Regulations require mines to be equipped with ventilation equipment to expel the methane. Coal dust is supposed to be covered with non-combustible materials. It ain’t rocket science but it takes money and effort.

Back to Ken Ward:

They were being repeatedly cited for not following the ventilation plan that was meant to cleanse the air of explosive methane and dust.

They were cited repeatedly for allowing explosive coal dust to accumulate inside the mine and they had a very staunch record of appealing large numbers of these citations, which has the effect of clogging up the enforcement system.

These are facts. And they’re not being made up by evil labor unions; they’re coming from independent news sources, government documents and MSHA.

And what of those unionized mines? By some estimates, they are twice as safe as non-union mines.

It’s important to note that Massey CEO Don Blankenship – and apparently, Bobby Inman too – is stridently anti-union.

Last Labor Day, Blankenship helped fund a Tea Party rally featuring Sean Hannity and Ted Nugent. In a bizarre tirade at the event, Blankenship railed against environmentalists and “corporate America” for shutting down coal mines and undermining American labor.

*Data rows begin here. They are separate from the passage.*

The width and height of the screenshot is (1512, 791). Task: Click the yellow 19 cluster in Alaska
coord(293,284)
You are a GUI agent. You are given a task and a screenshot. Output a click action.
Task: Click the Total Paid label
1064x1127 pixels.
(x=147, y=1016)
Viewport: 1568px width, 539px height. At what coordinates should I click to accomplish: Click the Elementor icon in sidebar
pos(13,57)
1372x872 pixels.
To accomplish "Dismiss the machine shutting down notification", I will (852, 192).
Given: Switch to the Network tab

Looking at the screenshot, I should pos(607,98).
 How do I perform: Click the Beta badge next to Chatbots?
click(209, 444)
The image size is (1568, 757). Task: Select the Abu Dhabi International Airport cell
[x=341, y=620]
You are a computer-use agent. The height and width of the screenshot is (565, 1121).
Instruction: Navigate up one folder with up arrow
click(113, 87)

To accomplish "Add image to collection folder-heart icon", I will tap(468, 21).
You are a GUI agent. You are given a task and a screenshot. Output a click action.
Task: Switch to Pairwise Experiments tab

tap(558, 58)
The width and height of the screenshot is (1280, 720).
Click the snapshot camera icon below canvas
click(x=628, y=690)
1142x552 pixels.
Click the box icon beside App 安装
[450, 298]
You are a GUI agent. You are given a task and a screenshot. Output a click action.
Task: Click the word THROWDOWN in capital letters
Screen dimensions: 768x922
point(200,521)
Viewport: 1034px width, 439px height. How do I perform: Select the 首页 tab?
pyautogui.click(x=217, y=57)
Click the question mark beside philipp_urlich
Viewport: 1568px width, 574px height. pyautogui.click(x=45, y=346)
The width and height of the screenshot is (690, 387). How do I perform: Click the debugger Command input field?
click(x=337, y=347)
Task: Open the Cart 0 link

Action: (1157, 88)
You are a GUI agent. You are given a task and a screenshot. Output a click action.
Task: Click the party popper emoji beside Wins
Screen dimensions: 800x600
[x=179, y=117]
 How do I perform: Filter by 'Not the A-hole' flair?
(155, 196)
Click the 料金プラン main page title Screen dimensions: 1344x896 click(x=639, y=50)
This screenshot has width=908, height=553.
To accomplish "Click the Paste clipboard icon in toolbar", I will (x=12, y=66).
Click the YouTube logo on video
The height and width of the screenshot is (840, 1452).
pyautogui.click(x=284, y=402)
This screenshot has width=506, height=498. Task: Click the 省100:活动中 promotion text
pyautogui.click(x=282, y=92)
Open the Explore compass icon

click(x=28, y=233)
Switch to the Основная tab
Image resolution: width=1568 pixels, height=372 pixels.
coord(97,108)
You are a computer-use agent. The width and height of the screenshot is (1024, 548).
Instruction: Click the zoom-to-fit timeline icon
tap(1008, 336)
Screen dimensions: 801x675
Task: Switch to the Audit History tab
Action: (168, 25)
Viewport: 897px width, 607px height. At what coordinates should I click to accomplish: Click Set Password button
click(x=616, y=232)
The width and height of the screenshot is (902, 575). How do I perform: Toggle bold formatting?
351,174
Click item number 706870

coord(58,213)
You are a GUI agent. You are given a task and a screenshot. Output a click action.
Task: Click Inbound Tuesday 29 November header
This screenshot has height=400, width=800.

“I also know Washington and state politicians have no idea how to improve miner safety,” Blankenship said at the rally. “The very idea that they care more about coal miner safety than we do is as silly as global warming.”

Blankenship’s nutty ideology must’ve rubbed off on Inman.

Inman thinks Blankenship “is without a question the best coal miner in the business.”

He protests that the Massey board can’t be culpable because they have a safety presentation before every meeting. Instead, he blames the unions and threatens to run away and join the tea parties.

We live in an age where the powerful piss on us and call it rain.

Update: Ed Sills, director of communications for the Texas AFL-CIO fired a shot across Inman’s bow today in the AFL-CIO newsletter:

Also beneath contempt are remarks by Massey board member and Austinite Bobby Ray Inman, who is way too smart to try to put over the notions that a) the board of a company that has been cited time and again for safety violations had done everything possible to prevent the explosion and that b) the pay of the directors and the interlocking set of relationships that are evident on this board don’t reckon in the effort to explain this catastrophe.

It would be one thing if Inman, who sits on Massey’s board, had stopped at defending the CEO and arguing that the full investigation of the disaster needed to proceed before reaching any conclusions. (It should be noted that Inman isn’t hesitant to claim before the investigation is over that the board isn’t culpable. One can’t have it both ways.) But it is something else for Inman to lay blame on the United Mine Workers, the AFL-CIO and other unions activists who have every right to point up the company’s sorry safety record.